Minimax Linear Quadratic Gaussian Control of Nonlinear MIMO System with Time Varying Uncertainties

TL;DR

This paper introduces a robust control method for nonlinear MIMO systems with time-varying uncertainties, combining feedback linearization and minimax LQG control to ensure stability and performance.

Contribution

It develops a novel robust control scheme that linearizes uncertain nonlinear MIMO systems and applies minimax LQG control for robustness against uncertainties.

Findings

Guarantees internal stability of the closed-loop system.

Provides robust performance under bounded time-varying uncertainties.

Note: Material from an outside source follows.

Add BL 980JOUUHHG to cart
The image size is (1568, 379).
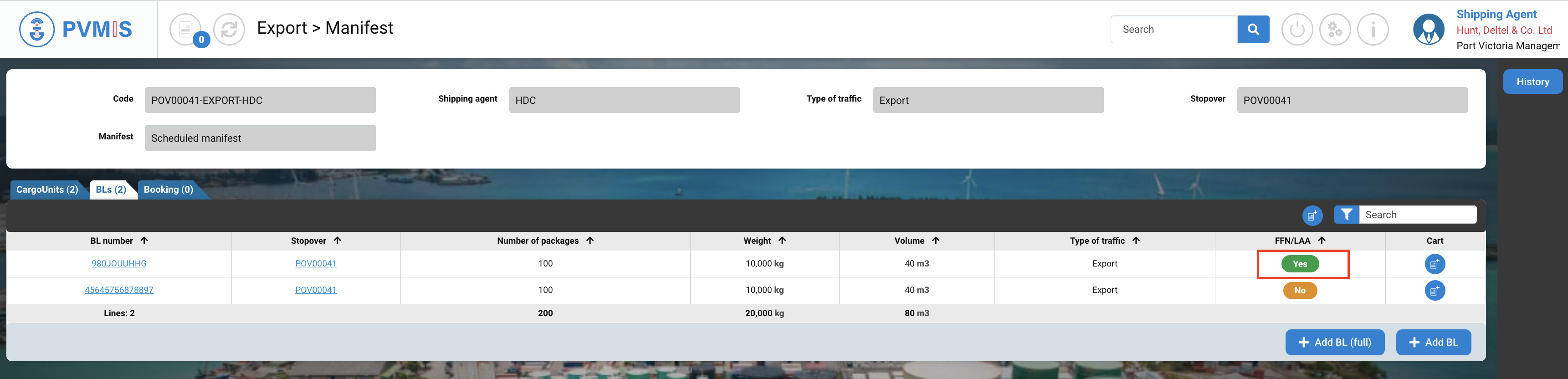point(1434,264)
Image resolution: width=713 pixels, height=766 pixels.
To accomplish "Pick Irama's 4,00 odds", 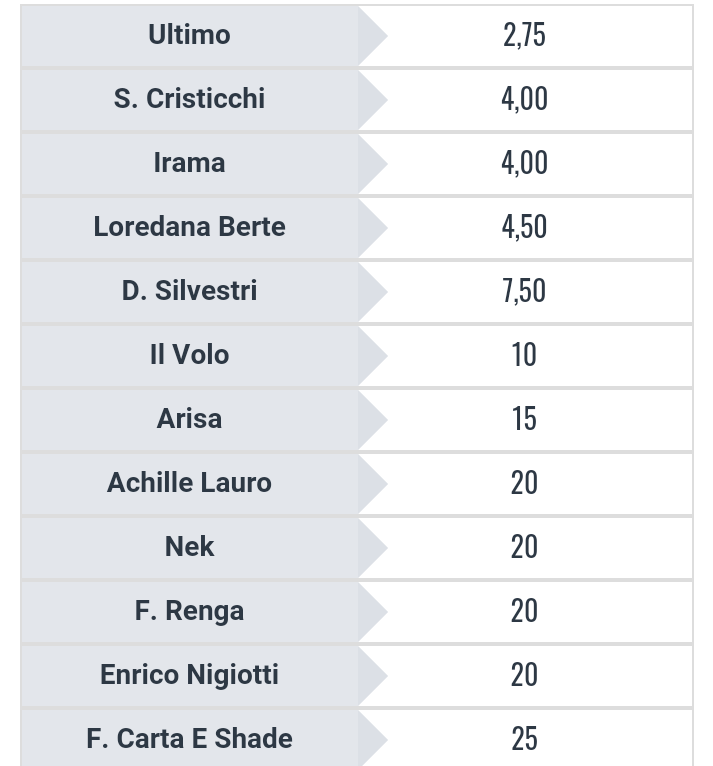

Successfully applied to hypersonic flight vehicle tracking control.

Abstract

In this paper, a robust nonlinear control scheme is proposed for a nonlinear multi-input multi-output (MIMO) system subject to bounded time varying uncertainty which satisfies a certain integral quadratic constraint condition. The scheme develops a robust feedback linarization approach which uses standard feedback linearization approach to linearize the nominal nonlinear dynamics of the uncertain nonlinear system and linearizes the nonlinear time varying uncertainties at an arbitrary point using the mean value theorem. This approach transforms uncertain nonlinear MIMO systems into an equivalent MIMO linear uncertain system model with unstructured uncertainty. Finally, a robust minimax linear quadratic Gaussian (LQG) control design is proposed for the linearized model. The scheme guarantees the internal stability of the closed loop system and provides robust performance. In order to illustrate the effectiveness of this approach, the proposed method is applied to a tracking control problem for an air-breathing hypersonic flight vehicle (AHFV).